In December, 2002, in response to the Faichuuk Independence Movement beginning around that time, I examined US Compact funding for Chuuk State, utilizing Chuuk State Budget laws, copies of which, if they exist anymore, can probably only be found in the Governor's office, since the Legislature building burned down.  What follows is one paragraph of many in my analysis which may be relevant to the current movement for Chuuk State's secession from the FSM:

"By my rough calculations, the total amount of Compact assistance received by Chuuk State in current account, CIP funding, and other sectoral grants, such as energy and health care during the first seventeen (17) years of the Compact – from 1986 through FY 2002 – is not less than $500 million, almost one-third of the  +/- $1.8 billion paid to the FSM over that period.  In CIP funding alone, Chuuk State appears to have received as much as $150 million over that period.  Current account receipts may total an equal, or greater amount.  Thus, in current account and CIP funding only, Chuuk State has received as much as, or more than, $300,000,000 over the past seventeen years."

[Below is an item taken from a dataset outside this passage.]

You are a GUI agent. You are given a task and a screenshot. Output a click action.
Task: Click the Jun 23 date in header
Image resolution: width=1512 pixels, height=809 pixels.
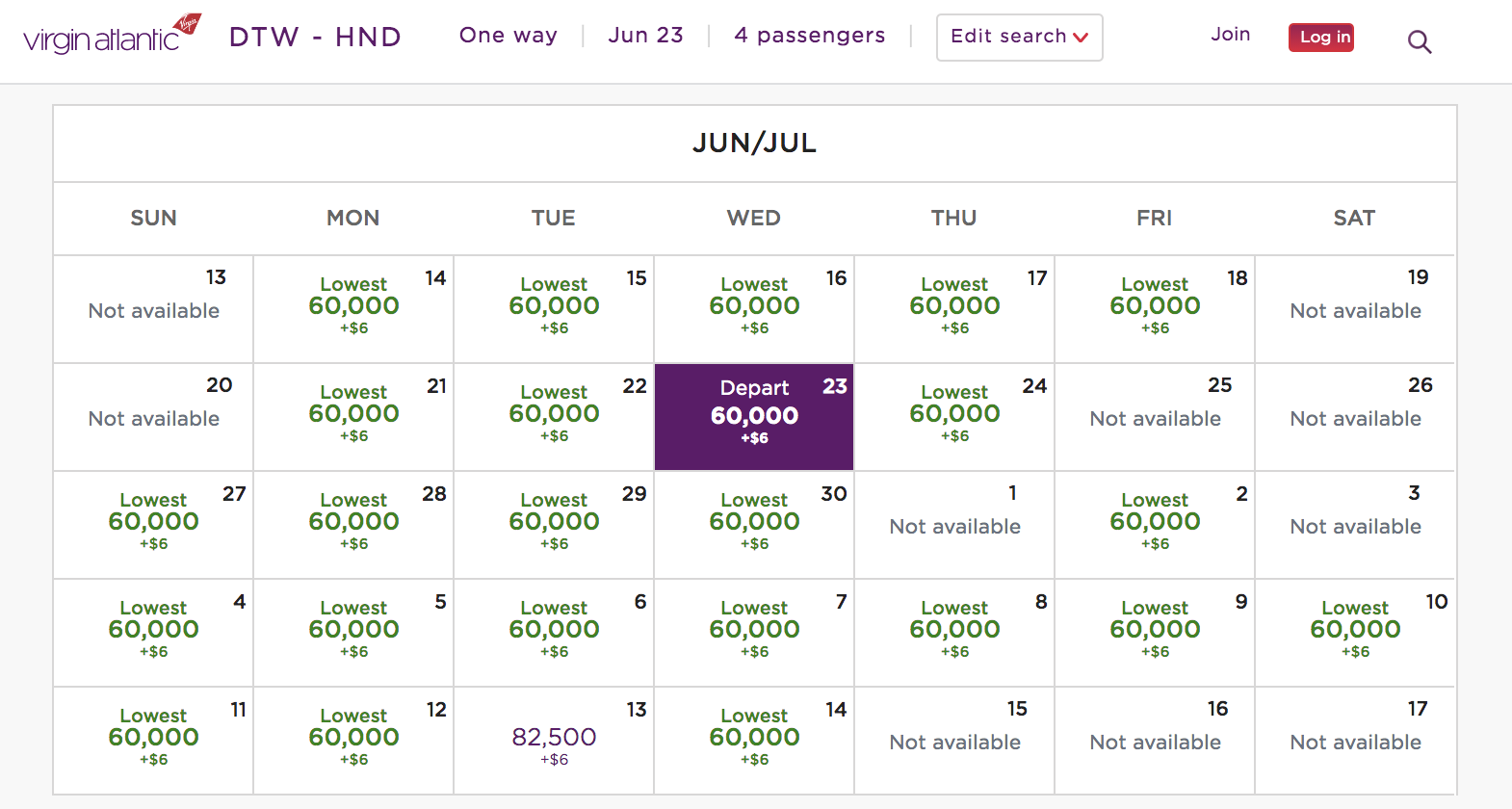click(x=645, y=36)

I offer this information in the hope that it will inform the discussion about secession, and specifically why those who favor secession and independence believe that anything will be different should secession be achieved.

I ask this question: Where did the money go?  And what makes anyone believe that if independence is achieved, anything will be different?  Look around you. Where did the half billion dollars Chuuk State received in direct compact funding from 1987 through 2002 go?  What can Chuuk State point to as development resulting from this infusion of capital.  Where are the $150,000,000 in capital improvements and improvements to necessary infrastructure?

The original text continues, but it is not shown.